Monday, August 08, 2005

LOSING SLEEP

All of the Blogathoners seem to be coming out of their post ’thon Sleep Deprivation-Induced Funk. Laurence is up to his normal frantic posting pace, and the Bakerina is busy talking about - what was that? Shagging like crazed weasels? Ahh, something that isn’t, ahh, foody, anyway. A reminiscence about the days when our bodies tolerated allnighters better, that’s it!

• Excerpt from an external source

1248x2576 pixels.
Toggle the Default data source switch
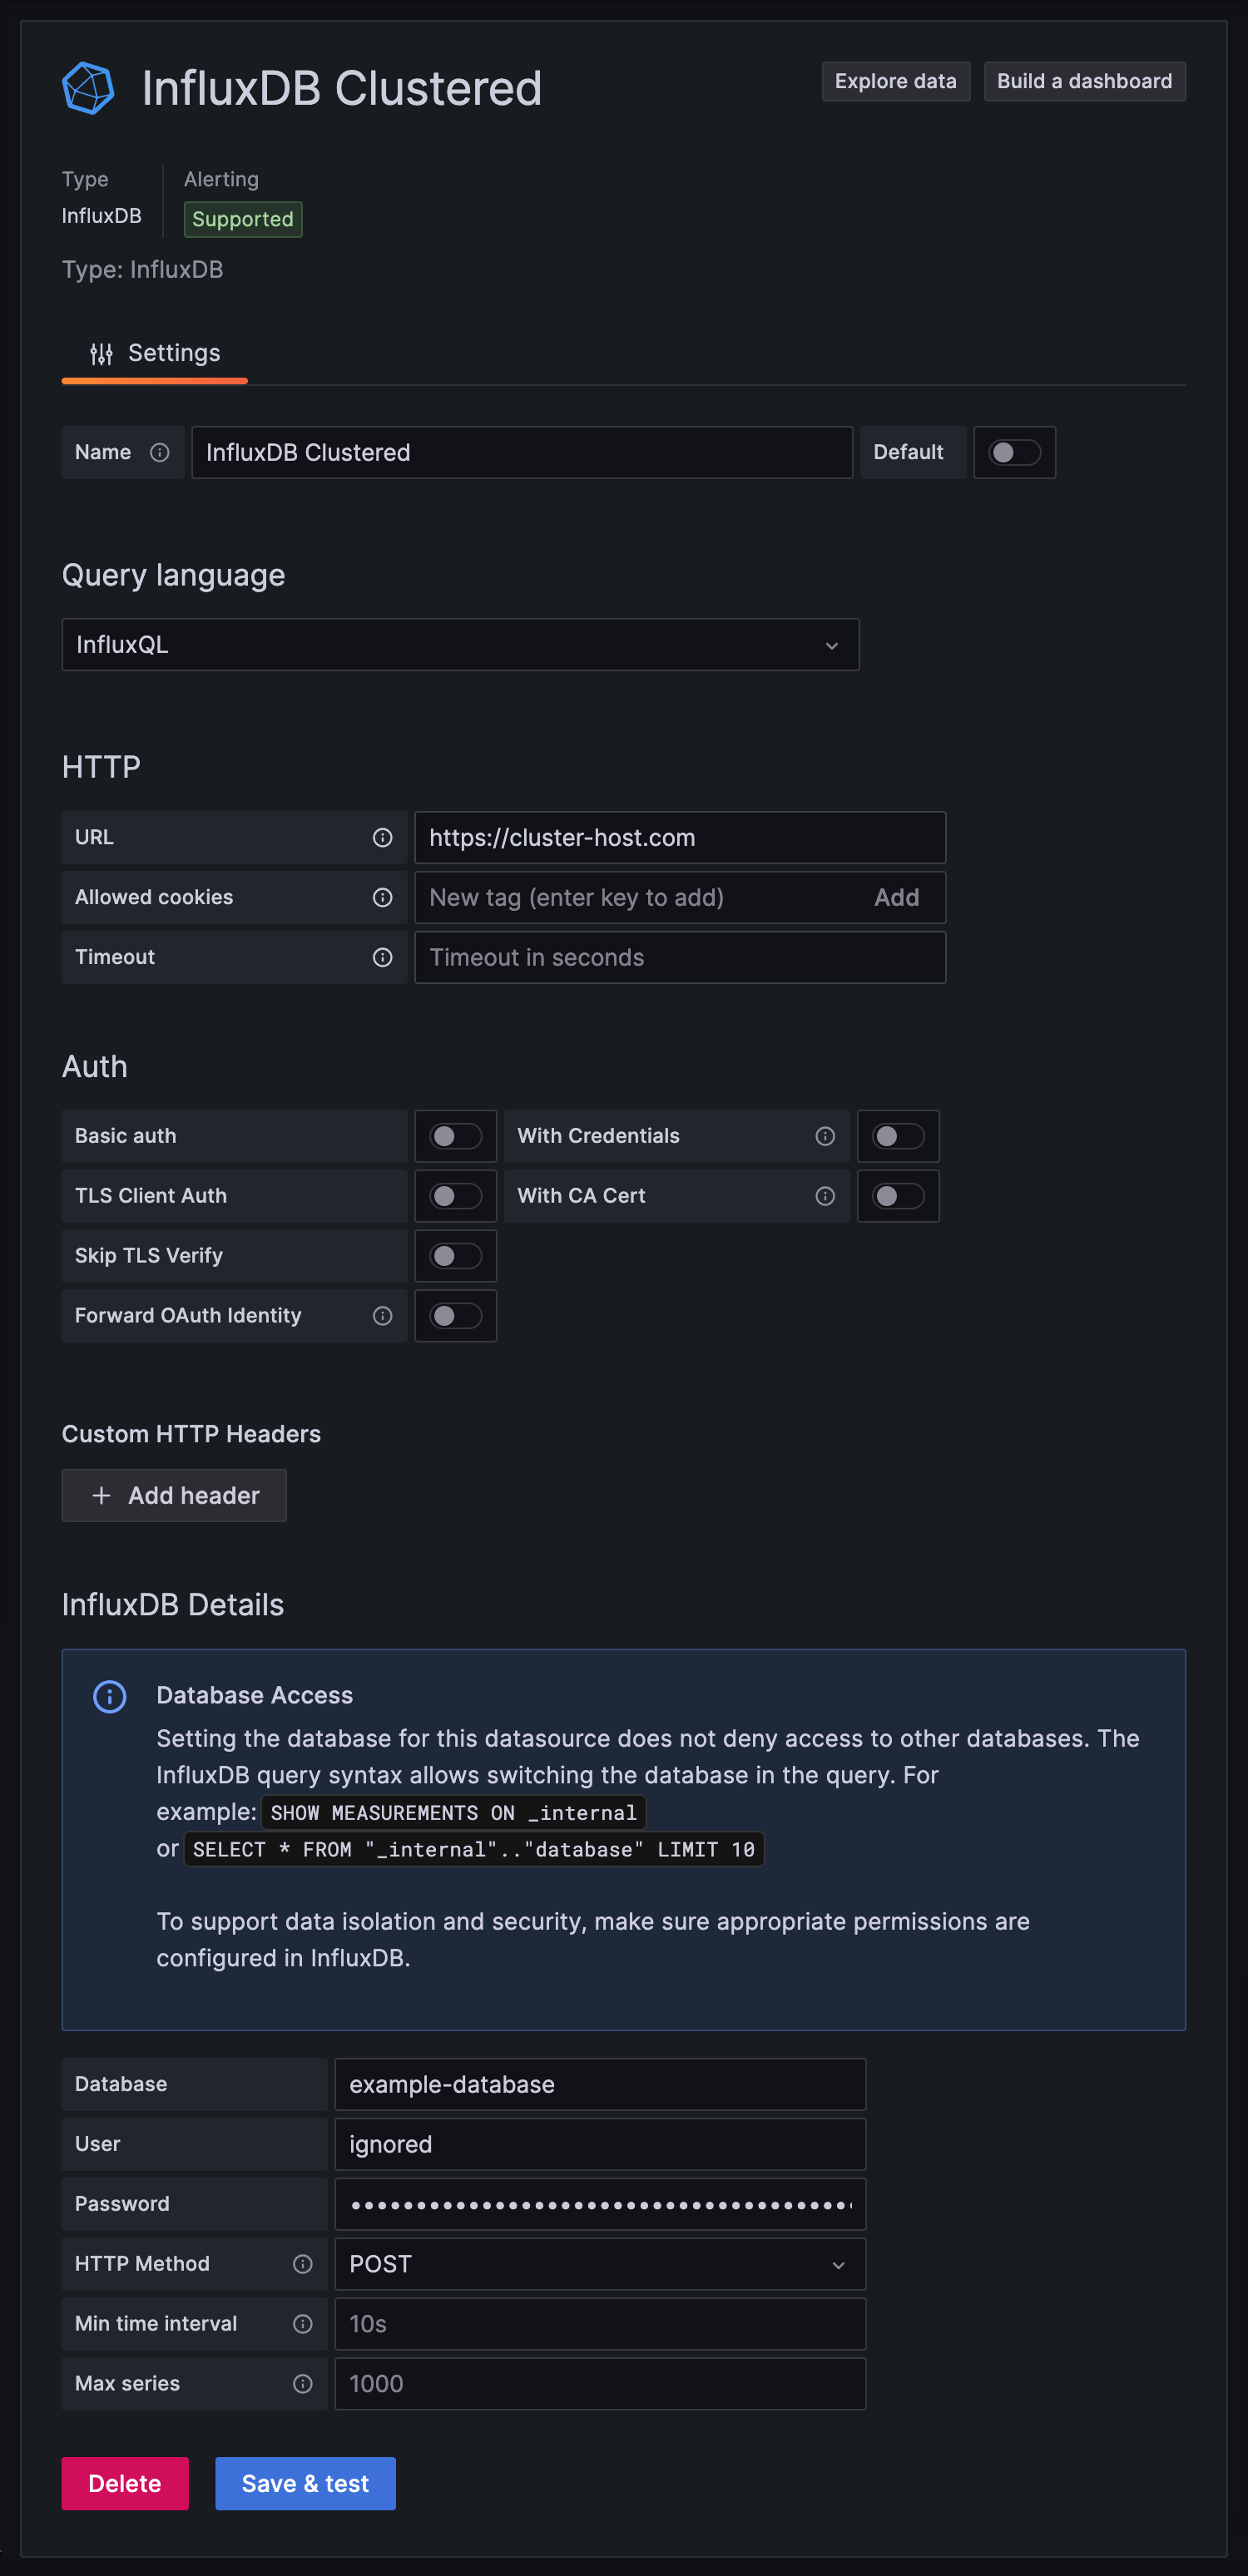pos(1014,452)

Well, I will agree that I don’t indulge in allnighters like I used to - although I am often guilty of staying up way past my bedtime to do Random Useless Shit - like this. Let’s face it: even if the spirit is willing, the flesh is, more often than not these days, in Fuck This Shit mode and will not tolerate the abuse. But then, is that so surprising? My ass hit the half-century mark a couple of years ago, and it still has not looked back. Meanwhile, I look at Elder Daughter and the Mistress, both in their mid-twenties, and while I may be awestruck at their ability to stay up ridiculously late, even they are past their Insomniac Prime.

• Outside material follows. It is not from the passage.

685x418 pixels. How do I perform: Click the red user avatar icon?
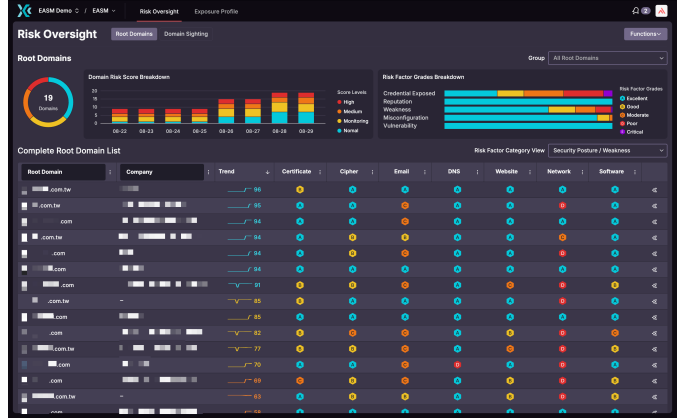tap(660, 11)
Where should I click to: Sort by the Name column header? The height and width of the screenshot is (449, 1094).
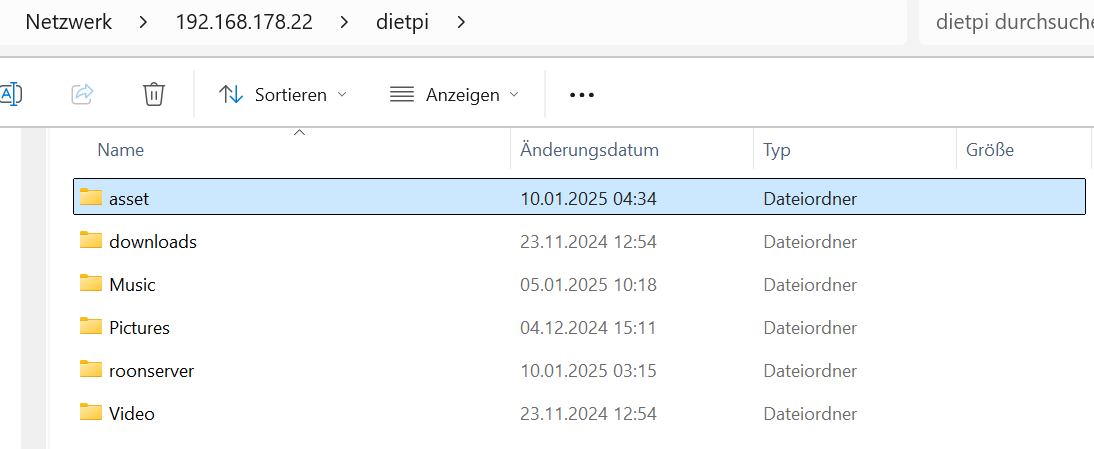click(x=121, y=150)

Because it’s those College Years that are the Golden Years of Allnighters. The combination of youthful stamina, the youthful tendency to procrastinate, and a hellish academic workload, all add up to Frequent Nights Without Benefit of Sleep.

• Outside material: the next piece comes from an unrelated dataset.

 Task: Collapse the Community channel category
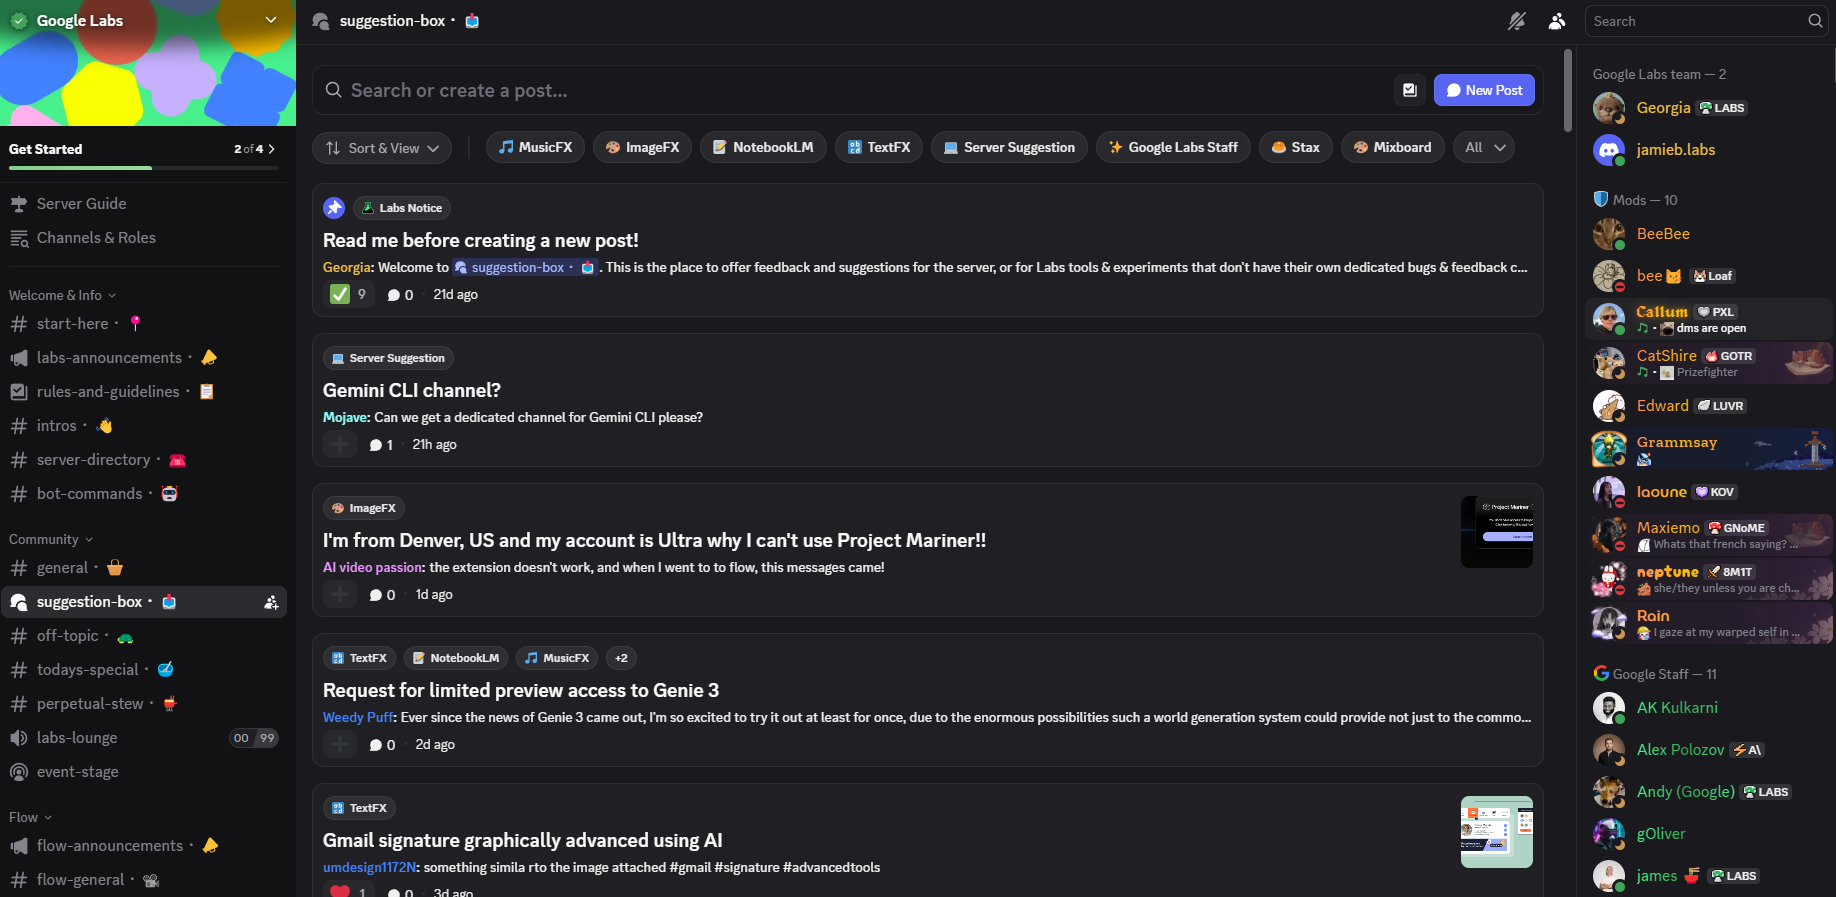point(50,540)
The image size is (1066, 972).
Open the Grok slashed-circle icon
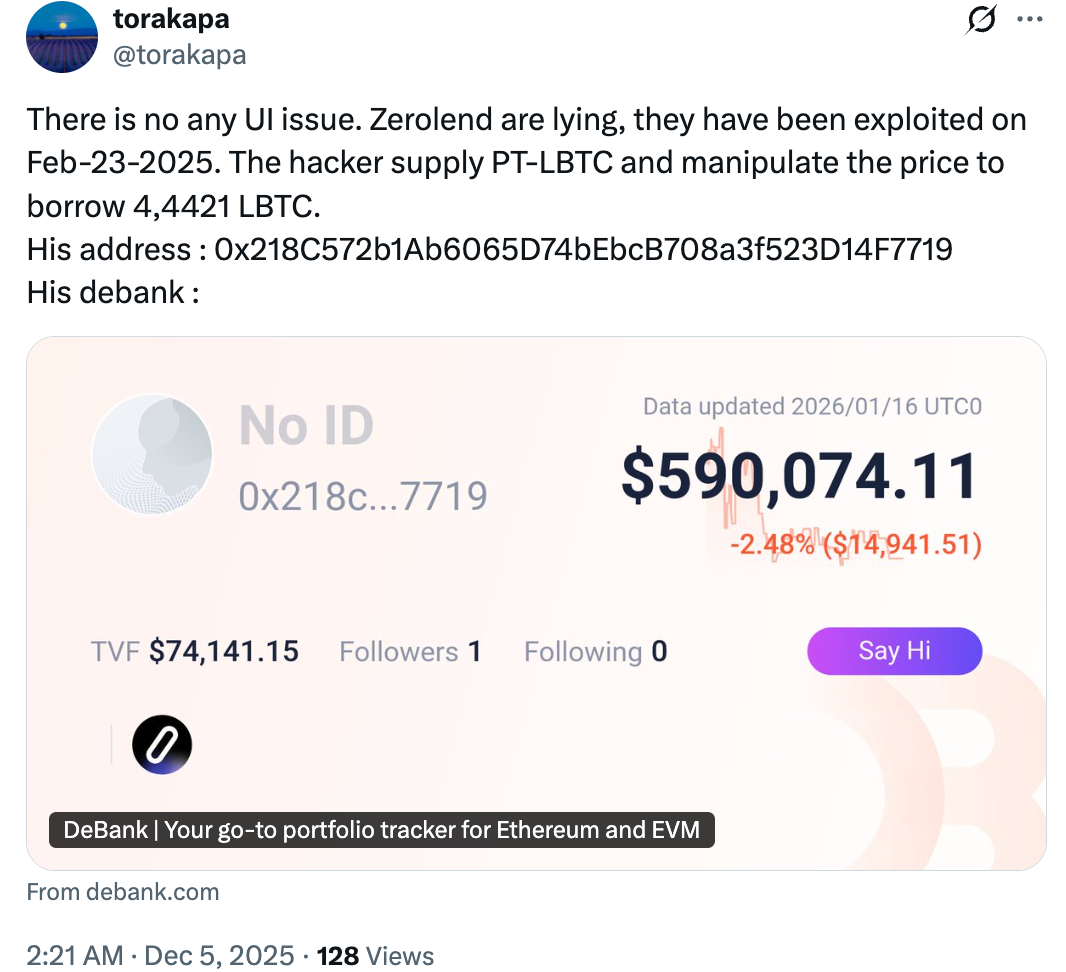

As a college student, I hit the Allnighter Wall beginning in my junior year. Up until then, I had been able to balance a prodigious course load with a stupendous intake of controlled substances...but then came Thermodynamics and Fluid Mechanics to blow my complacent little world to smithereens. Fluid Mechanics, in particular, was scary - the first time I had taken a course and had No Fucking Clue as to what was going on. Plainly, if I were not going to shame myself by flunking out of my Chemical Engineering major - a brutal discipline that had already claimed fully half of the people who had entered it as sophomores - I was going to have to make a few changes.

I had, what we call down South, a “Come to Jesus” meeting with myself. It was time to turn aside from Sin and Wayward Behavior and experience the Revival of the Holy Spirit o’ Academic Frenzy!

That’s when I started living in the Engineering Library. Not full time, maybe, but it sure seemed like it. And one allnighter a week was not all that uncommon. I was driven. Driven, I tell ya!

At one extreme point, I did two back-to-back allnighters. Yes, 48 hours without sleep. This became downright comic, because I eventually got to the point where I had no control over any of my higher cognitive functions, yet at some reptilian midbrain level I knew that if I fell asleep, I would miss my class and the two allnighters would have been for naught.

Somehow, I survived.

That was the high-water mark. Even writing my thesis - a requirement of the school, even for undergraduates - did not require such a heinous schedule as did the spring of our junior year.

Was it worth it? Well, I did manage to score a degree as one of the “Dirty Dozen” in our Chemical Engineering Class of 1974. Twenty-four of us had entered the department as sophomores; only twelve survived.

And I only am escaped alone to tell thee.